If only Microsoft made operating systems…

http://news.bbc.co.uk/1/hi/business/4949972.stm

To some people a computer is a wordprocessor – they don't want Windows, they want Word, Excel or Access. That's probably why it makes complete sense to me that IE is an integral part of my Windows experience. Then again I've felt that way since the respectable half of the NCSA Mosaic team took over the IE project. If it was a strictly Microsoft application I doubt I'd have much tolerance for IE…

When you buy a house, you don't expect it to come sans light fittings, wiring, plumbing etc. So surely if Microsoft wants to be the sole vendor of software appliances for their operating system… Well, it is their operating system, isn't it? Why shouldn't they be allowed to call Windows proprietary and elect to be the only ones allowed to develop software for it?

This middle ground we live in, though, seems to be rather like an intellectual property racquet. Microsoft give you just enough rope to hang out your ideas on, and if they show signs of being profitable, they swoop down and crush you.

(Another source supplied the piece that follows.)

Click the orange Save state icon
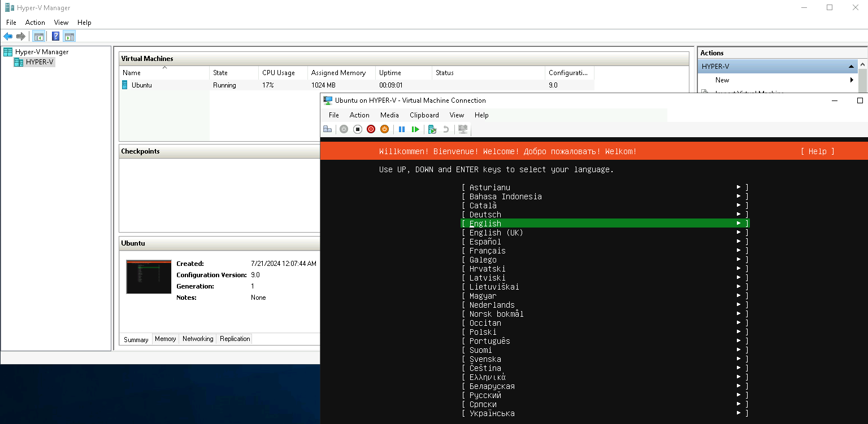The image size is (868, 424). [384, 129]
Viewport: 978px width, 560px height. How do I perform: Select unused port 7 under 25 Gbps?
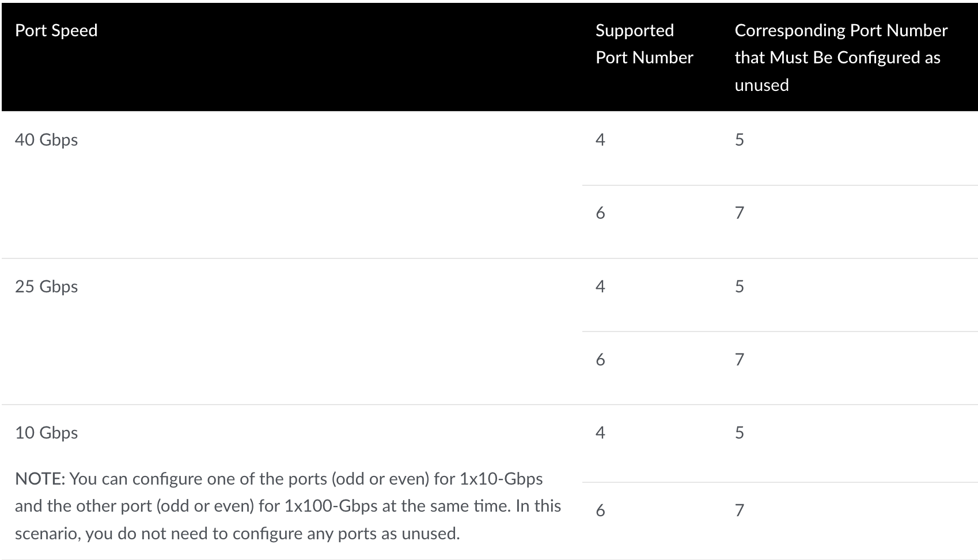(740, 360)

It doesn't have to be deliberate, it doesn't have to be malicious. It is just what Microsoft does. Either trying to absorb someone's concept that has become a "must have" operating system feature (and well meaning developers in Microsoft mean to implement it) or an MS employee sees a struggling product that just needs some money and wellmeaningly brings MS to its support crushing the team and finally the product.

As Operating System developers, Microsoft's biggest or at least influential customer, is Microsoft, which is terrible for Windows, because Microsoft are a terrible software developer.